Lives in Transit in Early Modern England

Identity and Belonging

What did it mean to be a 'go-between' in the early modern world? How were such figures perceived in sixteenth and seventeenth century England? And what effect did their movement between languages, countries, religions and social spaces – whether enforced or voluntary – have on the ways in which people navigated questions of identity and belonging? Lives in Transit in Early Modern England is a work of interdisciplinary scholarship which examines how questions of mobility and transculturality were negotiated in practice in the early modern world. Edited by Nandini Das, the twenty-four essays by João Vicente Melo, Tom Roberts, Haig Smith, Emily Stevenson, and Lauren Working cover a wide range of figures from different walks of life and corners of the globe, ranging from ambassadors to Amazons, monarchs to missionaries, translators to theologians.

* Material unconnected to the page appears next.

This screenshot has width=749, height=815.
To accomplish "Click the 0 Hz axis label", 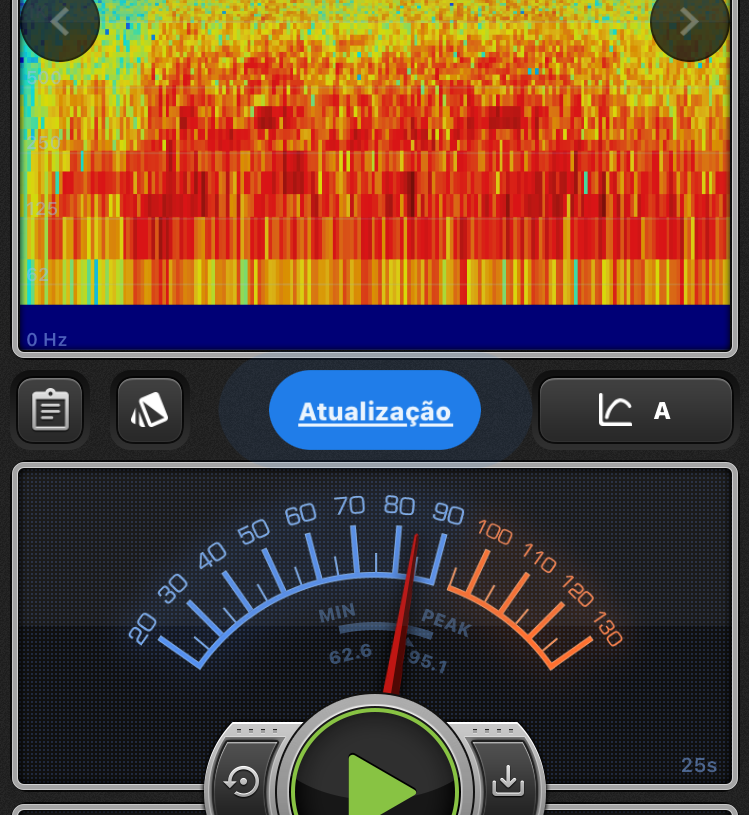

Together, the essays in this volume provide an invaluable resource for readers interested in questions of race, belonging, and human identity.

Nandini Das

Nandini Das is Professor of Early Modern Literature and Culture at the University of Oxford, and Director of 'Travel, Transculturality, and Identity in England, 1550-1700'. Her publications include Robert Greene’s Planetomachia (2007), Renaissance Romance (2011), The Cambridge History of Travel Writing (2019, co-edited with Tim Youngs), and Keywords of Identity, Race, and Migration in Early Modern England (2021, co-written with the ERC-TIDE research team).